Well, Life has once again decided to throw me a curve ball. My darling husband has an offer for a new job –in Australia.
He’s been hell bent on finding a way to live abroad. He hasn’t really even cared where. Last year, right around this same time in fact, he was trying to move us to Chile. That didn’t work out. They never really got back to him on the job.
For which I was both grateful and sad. I wasn’t psyched about moving to a place where I couldn’t even speak the language, but it was also thrilling to think of living somewhere else.
Kind of like this opportunity. I’ve always wanted to visit Australia. Crocodile Dundee started it. Then I read Mutant Message Down Under and saw A Town Like Alice. That cinched it. Australia seemed amazing.
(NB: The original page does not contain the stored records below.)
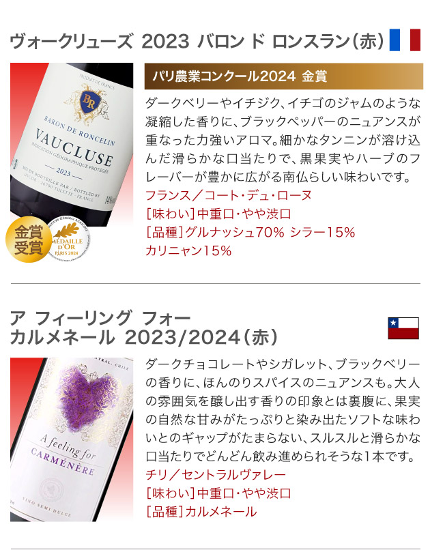Viewport: 430px width, 550px height.
Task: Click the パリ農業コンクール2024 金賞 banner
Action: click(x=284, y=76)
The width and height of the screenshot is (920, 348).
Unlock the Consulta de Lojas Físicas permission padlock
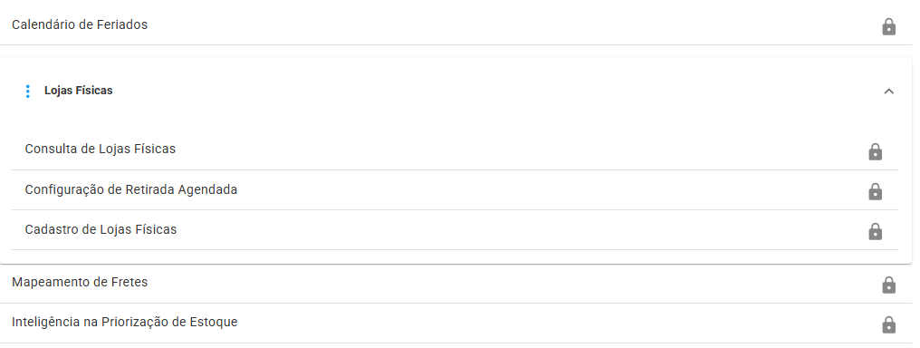[x=875, y=151]
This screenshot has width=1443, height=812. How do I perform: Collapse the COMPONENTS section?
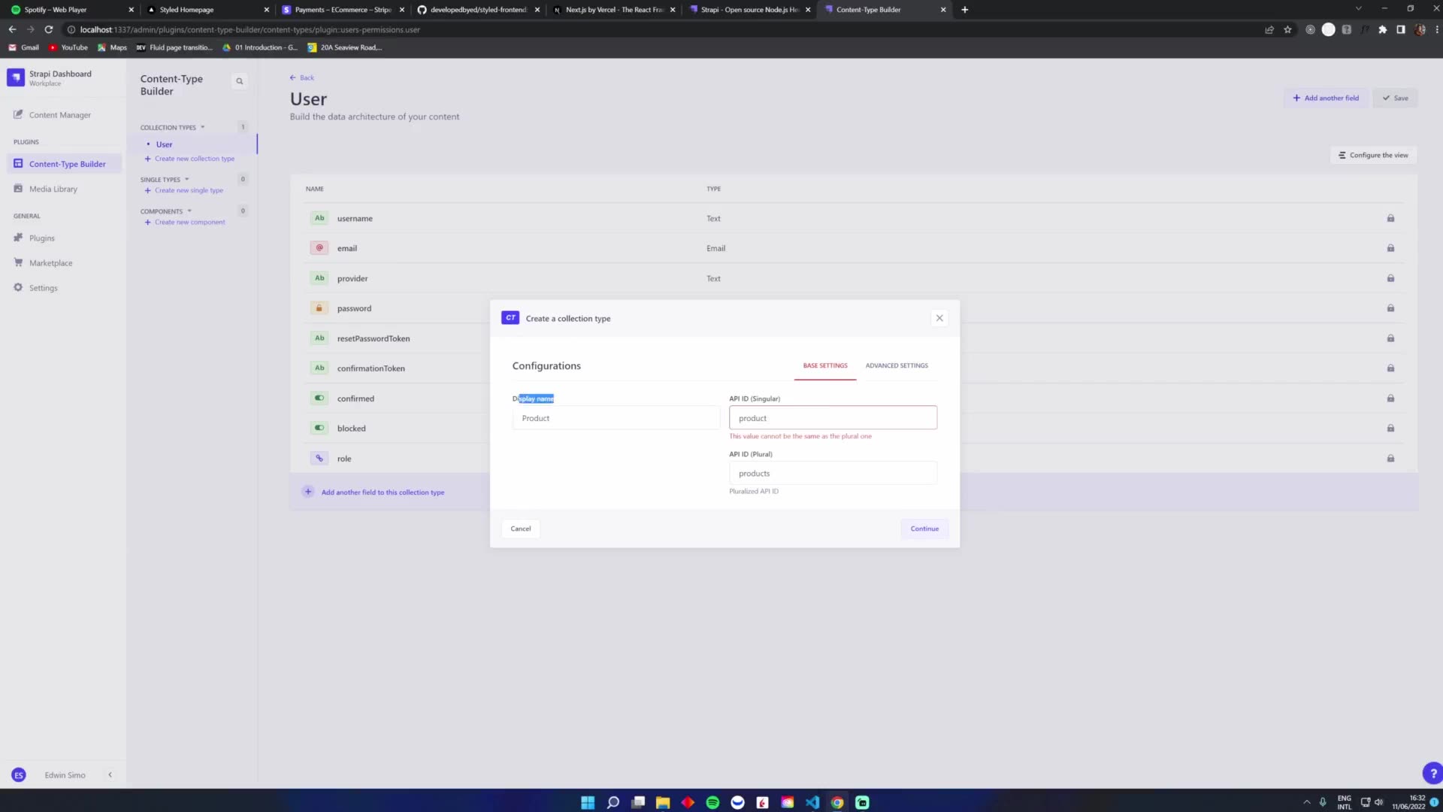(x=189, y=211)
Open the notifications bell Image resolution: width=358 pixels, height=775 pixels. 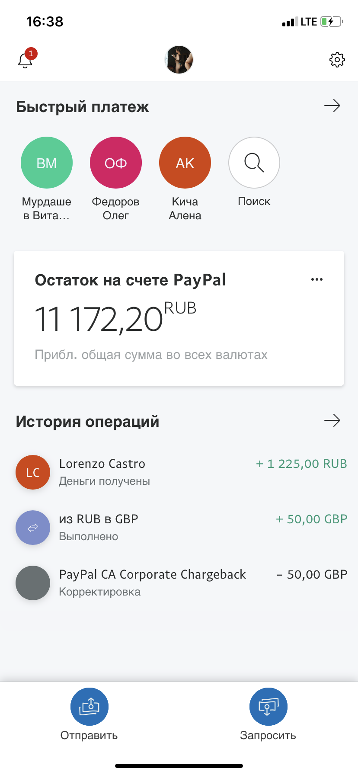(x=26, y=60)
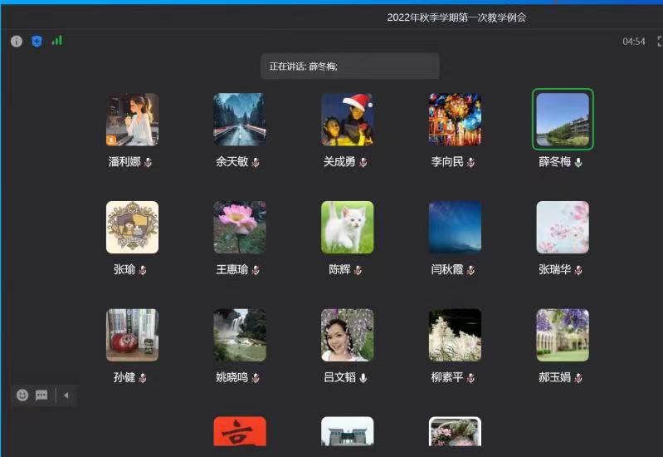Toggle the muted mic next to 郝玉娟
663x457 pixels.
pos(578,378)
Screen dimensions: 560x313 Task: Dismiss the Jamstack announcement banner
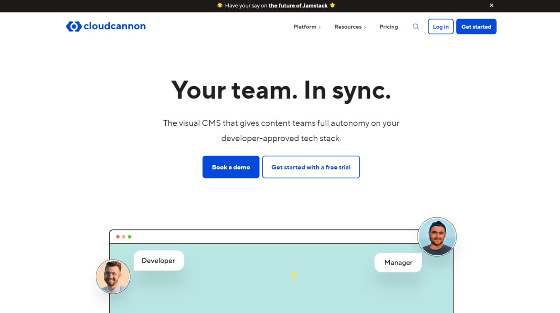[491, 5]
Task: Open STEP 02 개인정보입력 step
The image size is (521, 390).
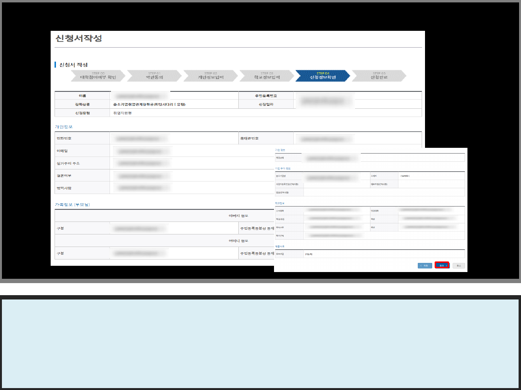Action: click(x=210, y=76)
Definitely some place I’d like to see someday.
But to live there? Well, sure. If I didn’t have one small problem. Actually, three. My fur kids.
Australia is a long way to go. Two of the three are elderly. Mr. Meow is actually in terrible shape. He’s still not quite on track after the latest feeding tube incident.
Worse, I was reading about the logistics of moving pets from the United States to Australia. Not only is it expensive, it’s a long process. It takes 150 days from start to finish, including a 30 day quarantine period.
Um, yeah. That’s not going to happen. I can’t be away from my pets for 30 days! Are you freaking kidding me?
Yet, I know Wayne wants to take this job so bad. I don’t even know if he cares about the job so much, but, like I said before, he’s desperate to live abroad. Somewhere. Anywhere. This would be a way to do it.
I’m much more open to the idea of Australia than I was to Chile, but no one would ask a parent to quarantine a regular child. (Although some might think some kids are in need of quarantining, and some parents might actually like the break.) To me, furry as they may be, my two cats and a dog are my children. I hate even leaving them over the weekend, much less for extended trips.
Murph and Mr. Meow are up there in age. Tab gets wigged out just driving three miles in the car to the vet. If they survived the trip, it might not be graciously. I can’t bear to think of causing them life-threatening mental and physical stress like that.
Yet, it would be exciting to go live in a different country and experience a different culture. And, oh, the sites we could see in Australia!
But then I think of that quarantine…if they even survived to get to that stage. Then I wonder if they’d survive the quarantine. Would they think I’d abandoned them? I think visiting is permitted, but would they wonder why I kept leaving without them? Probably. Could I bear their sad eyes every time I had to leave them each day? Probably not.
It’s hard for me to say no. I told Wayne the other day if it came through, though, my vote is no. Even though I hate denying him such a chance. Sometimes it’s just not the right time for things. This is one of those times.